L’institut sera situé dans la ville de Zoug, à proximité de la gare centrale futuriste, sur la Dammstrasse. Selon Bernhard Rütsche, représentant de l’Université de Lucerne, une vingtaine de chercheurs y travaillent déjà. Après une phase initiale de cinq ans, leur nombre devrait atteindre entre 30 et 40. À ce stade, l’institut dispose de neuf chaires professorales (Lehrstühle), dont cinq sont déjà pourvues.
D’après Bernhard Rütsche, l’institut sera, par son ampleur, comparable à une faculté universitaire à part entière et constituera une contribution au « processus d’internationalisation de l’Université de Lucerne ». Toutefois, le ZIBR ne constitue pas une unité structurelle de l’université : il s’agit d’une organisation affiliée. Le porteur juridique formel du projet est une entité ayant la forme d’une association (Verein).

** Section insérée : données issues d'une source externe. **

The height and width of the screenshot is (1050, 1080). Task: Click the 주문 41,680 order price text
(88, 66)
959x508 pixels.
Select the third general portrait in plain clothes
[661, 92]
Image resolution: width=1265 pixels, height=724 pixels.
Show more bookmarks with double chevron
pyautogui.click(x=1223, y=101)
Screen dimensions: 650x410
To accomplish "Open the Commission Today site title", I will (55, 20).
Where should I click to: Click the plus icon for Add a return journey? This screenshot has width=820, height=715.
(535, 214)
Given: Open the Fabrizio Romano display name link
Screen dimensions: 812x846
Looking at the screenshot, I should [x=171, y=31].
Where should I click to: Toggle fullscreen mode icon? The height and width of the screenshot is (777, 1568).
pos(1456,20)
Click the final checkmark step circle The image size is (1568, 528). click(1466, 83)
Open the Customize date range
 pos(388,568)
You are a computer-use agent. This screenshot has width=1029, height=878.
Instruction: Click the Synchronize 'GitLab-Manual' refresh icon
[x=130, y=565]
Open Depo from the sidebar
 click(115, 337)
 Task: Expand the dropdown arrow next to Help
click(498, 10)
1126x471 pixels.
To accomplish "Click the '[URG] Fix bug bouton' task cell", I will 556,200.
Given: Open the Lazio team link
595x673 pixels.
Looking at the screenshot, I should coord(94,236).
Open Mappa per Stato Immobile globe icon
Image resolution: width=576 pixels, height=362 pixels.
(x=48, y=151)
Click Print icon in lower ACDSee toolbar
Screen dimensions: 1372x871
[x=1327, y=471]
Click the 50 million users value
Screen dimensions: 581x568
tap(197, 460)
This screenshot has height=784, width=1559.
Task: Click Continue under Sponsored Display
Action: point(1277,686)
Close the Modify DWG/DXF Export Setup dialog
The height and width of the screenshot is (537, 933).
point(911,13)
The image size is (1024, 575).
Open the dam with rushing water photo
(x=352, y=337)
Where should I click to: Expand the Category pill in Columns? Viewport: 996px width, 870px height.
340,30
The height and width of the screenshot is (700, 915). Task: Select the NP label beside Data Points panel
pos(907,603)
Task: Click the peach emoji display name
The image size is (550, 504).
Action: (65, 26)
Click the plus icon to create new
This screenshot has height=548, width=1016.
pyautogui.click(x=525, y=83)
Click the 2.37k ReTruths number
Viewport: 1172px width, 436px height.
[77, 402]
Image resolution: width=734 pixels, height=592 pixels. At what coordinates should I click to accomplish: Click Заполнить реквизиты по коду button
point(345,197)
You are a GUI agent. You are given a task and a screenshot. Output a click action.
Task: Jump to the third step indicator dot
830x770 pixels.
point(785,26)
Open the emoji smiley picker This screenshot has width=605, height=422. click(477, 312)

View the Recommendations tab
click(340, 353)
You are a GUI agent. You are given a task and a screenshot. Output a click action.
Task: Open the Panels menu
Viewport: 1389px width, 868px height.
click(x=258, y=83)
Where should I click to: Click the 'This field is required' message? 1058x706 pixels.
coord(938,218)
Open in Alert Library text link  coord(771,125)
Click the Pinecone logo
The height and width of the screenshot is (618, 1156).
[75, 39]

Le canton de Zoug soutiendra le ZIBR durant les cinq premières années à hauteur de 25 millions de francs au total ; ces fonds proviendront de ce que l’on appelle l’« impôt minimum de l’OCDE » (OECD-Mindeststeuer) appliqué aux activités des multinationales. Le canton de Zoug se présente volontiers comme la Crypto Valley suisse. Au cours des cinq prochaines années, il prévoit de consacrer près de 40 millions de francs au soutien de la recherche sur la blockchain. Le programme de financement inclut également la Haute école spécialisée de Lucerne (Hochschule Luzern), qui mène des recherches appliquées dans le domaine du blockchain.